The latest chapter in the evolution of official ballot referendum government ("SB 2") includes a legislative change, a creative deliberative session and an opinion from the Rockingham County Superior Court. At issue is the scope of the deliberative session's ability to amend warrant articles. RSA 40:13, IV states that "[w]arrant articles that are amended shall be placed on the official ballot for a final vote on the main motion as amended." In other words, the deliberative session may amend warrant articles but some form of the article must go on the ballot.
In the wake of the New Hampshire Supreme Court's 2008 decision in Grant v. Barrington, 156 N.H. 807, it appeared that the deliberative session had great latitude in amending warrant articles. According to the Court, the deliberative session could go so far as to delete the substance of an article so long as it left the voters with something on which to vote. The practice of deleting everything after the first two words ("To see…") became common among SB 2 jurisdictions. As a result of this development, the legislature amended RSA 40:13 to prohibit the practice of "to-seeing" as of February 4, 2011 (the day before many 2011 deliberative sessions). The new subsection RSA 40:13, IV(c) reads, "No warrant article shall be amended to eliminate the subject matter of the article. An amendment that changes the dollar amount of an appropriation in a warrant article shall not be deemed to violate this subparagraph." In other words, an article may still be amended to change the dollar amount, including reducing it all the way to zero, but it may not be amended by deleting everything after the words "To see."
On February 5, 2011, the Town of Exeter held its deliberative session. Perhaps bearing in mind the change in law that had taken effect the previous day, the voters amended two petitioned warrant articles. One amendment changed the question from whether the town should "establish and adopt an Official Budget Committee…" to whether the town "will not establish an Official Budget Committee…" (emphasis added). The other article was amended so that, rather than electing particular people to the new budget committee, members would be appointed to the existing advisory budget committee. One of the warrant articles' petitioners challenged these amendments in the superior court, arguing they violated the newly-passed law. All the parties agreed that the changes made by the deliberative session had rendered the first article moot and significantly changed the second article. In particular, no matter how a voter addressed the first article, an official budget committee would not be established. The question for the Court was, did this illegally "eliminate the subject matter of the warrant article," or legally alter the subject matter?
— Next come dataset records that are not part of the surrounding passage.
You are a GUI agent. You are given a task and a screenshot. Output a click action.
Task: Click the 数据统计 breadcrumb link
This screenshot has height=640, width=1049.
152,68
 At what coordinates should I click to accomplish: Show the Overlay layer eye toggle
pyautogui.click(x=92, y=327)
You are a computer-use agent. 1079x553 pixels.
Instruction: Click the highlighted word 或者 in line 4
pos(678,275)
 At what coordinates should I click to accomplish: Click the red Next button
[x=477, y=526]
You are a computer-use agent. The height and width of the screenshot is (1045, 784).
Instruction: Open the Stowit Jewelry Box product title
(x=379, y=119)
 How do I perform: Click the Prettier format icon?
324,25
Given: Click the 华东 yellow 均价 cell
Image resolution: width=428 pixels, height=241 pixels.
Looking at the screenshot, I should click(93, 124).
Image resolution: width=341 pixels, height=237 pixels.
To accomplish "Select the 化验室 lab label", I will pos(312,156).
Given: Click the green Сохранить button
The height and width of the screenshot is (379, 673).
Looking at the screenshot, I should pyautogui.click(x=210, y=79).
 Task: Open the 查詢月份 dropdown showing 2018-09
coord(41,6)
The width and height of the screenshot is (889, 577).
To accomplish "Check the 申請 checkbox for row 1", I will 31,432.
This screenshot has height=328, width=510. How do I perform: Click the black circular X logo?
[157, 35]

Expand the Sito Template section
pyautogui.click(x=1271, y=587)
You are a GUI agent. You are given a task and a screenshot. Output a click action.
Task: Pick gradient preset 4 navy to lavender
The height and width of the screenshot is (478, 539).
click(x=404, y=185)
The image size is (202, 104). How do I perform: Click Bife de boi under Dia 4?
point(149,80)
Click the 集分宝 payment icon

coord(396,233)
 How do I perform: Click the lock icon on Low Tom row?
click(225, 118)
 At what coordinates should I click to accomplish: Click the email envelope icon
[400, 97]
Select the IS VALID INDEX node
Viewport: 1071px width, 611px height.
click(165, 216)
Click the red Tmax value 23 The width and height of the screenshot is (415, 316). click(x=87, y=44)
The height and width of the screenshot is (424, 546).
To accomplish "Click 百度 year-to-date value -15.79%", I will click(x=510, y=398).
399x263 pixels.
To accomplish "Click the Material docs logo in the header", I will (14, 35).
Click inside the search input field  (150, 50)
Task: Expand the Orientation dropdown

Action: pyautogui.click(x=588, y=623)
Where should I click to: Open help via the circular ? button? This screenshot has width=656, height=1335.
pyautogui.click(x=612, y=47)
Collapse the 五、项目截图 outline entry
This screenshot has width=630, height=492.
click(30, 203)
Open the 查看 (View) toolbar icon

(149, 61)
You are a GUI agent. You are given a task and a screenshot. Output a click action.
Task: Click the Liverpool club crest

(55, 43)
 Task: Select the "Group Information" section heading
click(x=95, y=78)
In the opinion of the judge in this case, rendering the article meaningless or a nullity was equivalent to eliminating the subject matter of the article, and therefore was forbidden. As a result, the Town was ordered to hold a special town meeting to act upon those two articles again.
This opinion was not appealed to the New Hampshire Supreme Court. Although it is binding only upon the parties, the opinion may be persuasive and has implications for all SB 2 jurisdictions. In the universe of potential warrant article amendments, it is difficult to know exactly which ones may be found to render an article "meaningless," or even what that word means. The only certainty after this opinion is that further development in this area of the law, whether in the legislature or the courts, is likely.